7. Het beroep is ongegrond. Dat betekent dat de minister de asielaanvraag van eiser terecht niet in behandeling heeft genomen omdat Spanje hiervoor verantwoordelijk is. Eiser krijgt dus geen gelijk. Eiser krijgt geen vergoeding van zijn proceskosten.
Beslissing
De rechtbank verklaart het beroep ongegrond.
Deze uitspraak is gedaan door mr. M. Duifhuizen, rechter, in aanwezigheid van mr. K.H.M.M. Otten, griffier.
De uitspraak is uitgesproken in het openbaar en bekendgemaakt op:
Informatie over hoger beroep
Een partij die het niet eens is met deze uitspraak, kan een hogerberoepschrift sturen naar de Afdeling bestuursrechtspraak van de Raad van State waarin wordt uitgelegd waarom deze partij het niet eens is met de uitspraak. Het hogerberoepschrift moet worden ingediend binnen 1 week na de dag waarop deze uitspraak is verzonden. Kan de indiener de behandeling van het hoger beroep niet afwachten, omdat de zaak spoed heeft, dan kan de indiener de voorzieningenrechter van de Afdeling bestuursrechtspraak van de Raad van State vragen om een voorlopige voorziening (een tijdelijke maatregel) te treffen.

Voetnoten

1.Dit staat ook in artikel 30, eerste lid, van de Vreemdelingenwet 2000.

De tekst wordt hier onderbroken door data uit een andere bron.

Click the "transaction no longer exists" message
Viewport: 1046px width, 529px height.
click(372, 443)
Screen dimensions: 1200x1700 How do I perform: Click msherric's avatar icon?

2.AIDA-landenrapport Spanje, april 2025 (update 2024).
3.ABRvS 27 juli 2023, ECLI:NL:RVS:2023:2880.
4.ABRvS 24 juni 2024, ECLI:NL:RVS:2024:2548. Zie ook ABRvS 6 mei 2025, ECLI:NL:RVS:2025:2008.
5.HvJ 29 februari 2024, ECLI:EU:C:2024:195.
6.ABRvS 25 februari 2025, ECLI:NL:RVS:2025:717.